Teaching math strategies for addition is commonplace in the first grade classroom. It's so important to be sure that you go beyond the anchor chart and teach strategies such as counting on in ways that allow your students to understand so they can apply the strategy in word problems and other contexts. Teaching math can be fun and productive when you use strategies that stick!
We know that when we teach procedures in math that many of our students lack the ability to generalize those procedures and apply them when it's appropriate. How often have you heard this description of a struggling student:

 "They have great rote procedures but they struggle when it comes to the application". 

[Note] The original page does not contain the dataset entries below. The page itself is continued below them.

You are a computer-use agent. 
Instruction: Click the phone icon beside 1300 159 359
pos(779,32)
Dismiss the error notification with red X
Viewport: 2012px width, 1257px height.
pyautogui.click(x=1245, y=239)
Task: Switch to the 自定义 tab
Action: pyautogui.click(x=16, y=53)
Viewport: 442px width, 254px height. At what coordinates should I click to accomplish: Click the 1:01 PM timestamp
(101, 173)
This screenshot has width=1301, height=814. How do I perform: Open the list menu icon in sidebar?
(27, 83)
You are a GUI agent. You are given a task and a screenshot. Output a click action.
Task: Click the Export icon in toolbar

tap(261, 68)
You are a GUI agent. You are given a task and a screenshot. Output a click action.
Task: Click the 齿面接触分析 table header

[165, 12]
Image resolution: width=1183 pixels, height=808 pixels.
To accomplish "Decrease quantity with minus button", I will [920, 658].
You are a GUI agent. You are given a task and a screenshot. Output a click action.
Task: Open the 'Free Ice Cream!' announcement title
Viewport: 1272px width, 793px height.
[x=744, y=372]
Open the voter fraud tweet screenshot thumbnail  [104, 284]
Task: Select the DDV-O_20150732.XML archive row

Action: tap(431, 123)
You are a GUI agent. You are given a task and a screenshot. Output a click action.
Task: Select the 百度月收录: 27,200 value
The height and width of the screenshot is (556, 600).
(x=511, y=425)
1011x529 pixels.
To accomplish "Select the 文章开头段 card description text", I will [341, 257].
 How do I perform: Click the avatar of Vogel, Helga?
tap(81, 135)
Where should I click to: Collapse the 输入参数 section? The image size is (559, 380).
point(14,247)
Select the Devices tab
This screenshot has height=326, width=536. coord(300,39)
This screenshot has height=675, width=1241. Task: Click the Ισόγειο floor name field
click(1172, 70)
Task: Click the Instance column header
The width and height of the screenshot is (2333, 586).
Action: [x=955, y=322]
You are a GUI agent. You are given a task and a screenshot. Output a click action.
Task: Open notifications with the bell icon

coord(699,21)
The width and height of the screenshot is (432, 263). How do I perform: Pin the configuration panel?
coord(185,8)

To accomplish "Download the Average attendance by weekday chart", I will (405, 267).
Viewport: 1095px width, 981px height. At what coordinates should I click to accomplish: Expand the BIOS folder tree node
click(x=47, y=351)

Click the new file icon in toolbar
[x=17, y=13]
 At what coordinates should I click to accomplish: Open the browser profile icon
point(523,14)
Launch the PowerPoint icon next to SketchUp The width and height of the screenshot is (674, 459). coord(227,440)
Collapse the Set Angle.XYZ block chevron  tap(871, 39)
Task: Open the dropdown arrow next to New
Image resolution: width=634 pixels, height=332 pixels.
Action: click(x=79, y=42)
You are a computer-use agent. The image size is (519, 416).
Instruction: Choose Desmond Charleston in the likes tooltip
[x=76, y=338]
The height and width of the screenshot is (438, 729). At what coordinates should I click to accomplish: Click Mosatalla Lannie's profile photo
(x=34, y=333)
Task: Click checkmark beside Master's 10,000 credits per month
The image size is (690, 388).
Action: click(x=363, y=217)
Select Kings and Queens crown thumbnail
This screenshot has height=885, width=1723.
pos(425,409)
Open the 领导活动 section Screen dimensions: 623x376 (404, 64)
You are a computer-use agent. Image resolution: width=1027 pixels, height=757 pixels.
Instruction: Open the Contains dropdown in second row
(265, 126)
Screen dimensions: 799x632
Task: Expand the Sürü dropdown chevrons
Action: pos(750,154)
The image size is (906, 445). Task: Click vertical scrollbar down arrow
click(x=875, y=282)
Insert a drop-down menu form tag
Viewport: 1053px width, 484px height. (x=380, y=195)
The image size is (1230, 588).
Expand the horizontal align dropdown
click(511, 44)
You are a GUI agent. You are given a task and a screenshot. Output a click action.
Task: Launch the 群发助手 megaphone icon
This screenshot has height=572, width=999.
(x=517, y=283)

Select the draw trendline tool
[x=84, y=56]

It's so common! There are steps we can take as teachers to help teach our students strategies in ways that allow the strategy to transcend "procedure status" and to stick! 

1) Link It Back
2) Context Is King
3) Think CRA

Link It Back

If I am teaching a strategy such as counting on to add, I want immediately link back to what my students already know about addition. If my students know that addition puts parts together, when we talk about counting on we will be talking all about how this is a strategy to put parts together. Down the line when your students see an addition sign, they won't default to the counting on procedure because "the plus sign means I grab the bigger number and count on". They will default to counting on IF it is an appropriate strategy because it is the most efficient strategy to put parts together.

Context Is King

So how do I teach my students to count on without outright stating "We can count on to add parts together. You count on by..."? I give my students a context that lends itself to counting on even though they don't yet know that strategy!
In this example, you can see that I have told my students there are 7 bears in the cave and 3 outside. I want them to figure out how many bears there are altogether without ever getting to see the bears inside the cave. This scenario lends itself perfectly to the counting on strategy. Once my students think they have solved the problem we can get out manipulatives to show 7 bears in the cave and 3 outside and discuss whether or not our counting on strategy was successful in putting the parts together.

Think CRA

When teaching a new strategy that is more abstract in nature such as counting on, it's always helpful to think CRA. Concrete, Representative, Abstract. This means that when I begin teaching the strategy to my students I may start with an activity where I show them a wallet and tell them that there are $6 inside. Outside, there are $5 more. Students can try the counting on strategy but can touch, feel, and manipulate the dollars to solidify their thinking.
At some point, I would want to move to a more representative model such as the pictures of the bears in the cave shown above. In this way, our students are able to "trust" that there are a given number of bears in the cave. They are beginning to be comfortable manipulating the numbers without having to physically manipulate the scenario.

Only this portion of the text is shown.